I ricercatori hanno dimostrato che i neonati, esposti a nuove immagini, tendevano a riconoscerle successivamente con maggiore attenzione se il loro ippocampo risultava più attivo al primo incontro. Questo suggerisce che l’ippocampo nei primi anni di vita è già in grado di codificare i ricordi. Il passo successivo della ricerca è capire che fine fanno questi ricordi e perché non riusciamo a recuperarli da adulti.
“Sappiamo che la memoria episodica consente di raccontare eventi specifici, ma studiare questo tipo di memoria nei neonati è difficile perché non possono esprimersi verbalmente“, ha spiegato Nick Turk-Browne, professore di psicologia e autore principale dello studio.

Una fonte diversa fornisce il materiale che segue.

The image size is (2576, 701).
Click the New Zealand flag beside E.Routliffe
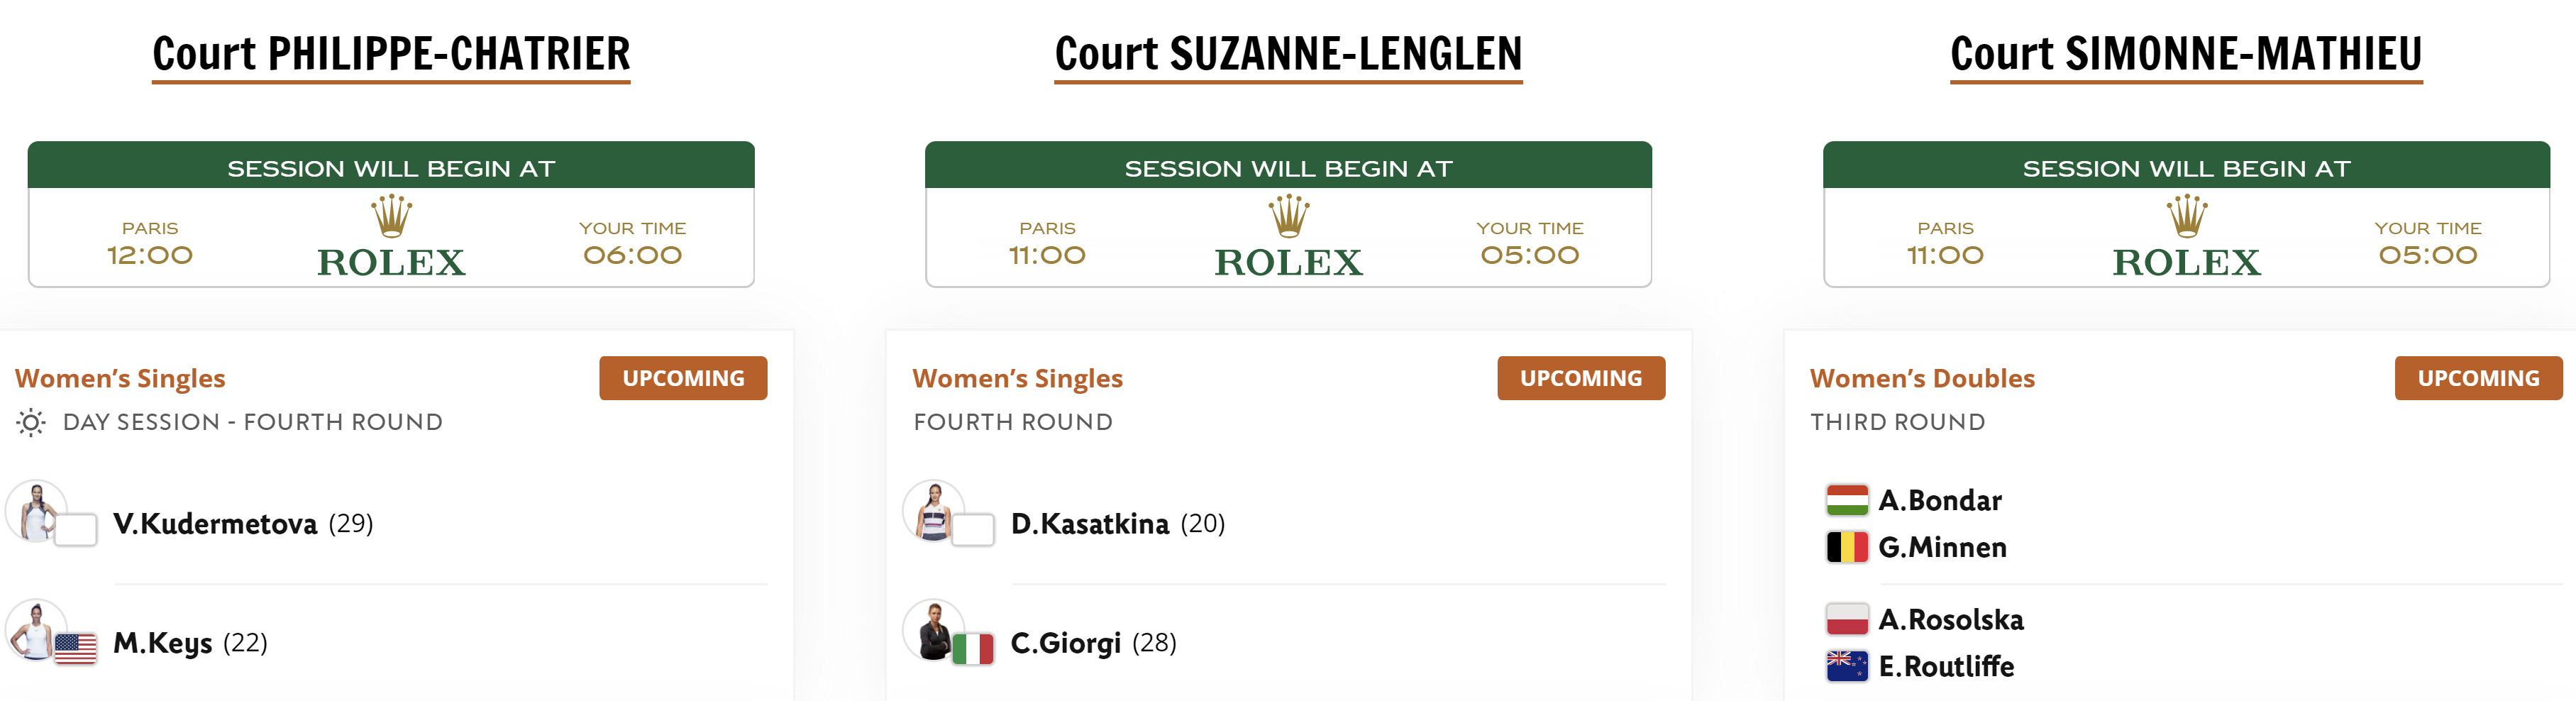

Come è stato studiato l’ippocampo nei neonati?
Per testare la memoria episodica nei bambini molto piccoli, il team di ricerca guidato da Tristan Yates ha utilizzato un metodo innovativo. Ai neonati di età compresa tra 4 mesi e 2 anni sono state mostrate immagini di volti, oggetti e paesaggi. Dopo un certo periodo, i ricercatori hanno presentato loro una combinazione di immagini già viste e nuove.
“Quando un bambino riconosce qualcosa, tende a guardarla più a lungo“, ha spiegato Turk-Browne. “Se un neonato fissa più a lungo un’immagine che ha già visto, significa che la riconosce“.
Lo studio ha utilizzato anche la risonanza magnetica funzionale (fMRI) per misurare l’attività dell’ippocampo durante l’osservazione delle immagini. I risultati hanno mostrato che più l’ippocampo era attivo durante la prima esposizione, maggiore era la probabilità che il bambino riconoscesse l’immagine in seguito.
Il ruolo dell’ippocampo e l’evoluzione della memoria
I risultati dello studio hanno evidenziato un aspetto interessante:
- L’attività più intensa nell’ippocampo posteriore (parte posteriore del cervello) era correlata a una maggiore capacità di riconoscimento delle immagini.
- Questo stesso settore dell’ippocampo è coinvolto nella memoria episodica negli adulti.
- L’effetto era più marcato nei neonati con più di 12 mesi, suggerendo che la memoria episodica si sviluppi progressivamente.
Precedenti studi dello stesso team avevano dimostrato che già nei neonati di tre mesi l’ippocampo è attivo, ma prevalentemente per un altro tipo di memoria chiamata apprendimento statistico. Questa funzione consente ai bambini di riconoscere schemi e regolarità nell’ambiente, come il suono delle parole o le sequenze visive.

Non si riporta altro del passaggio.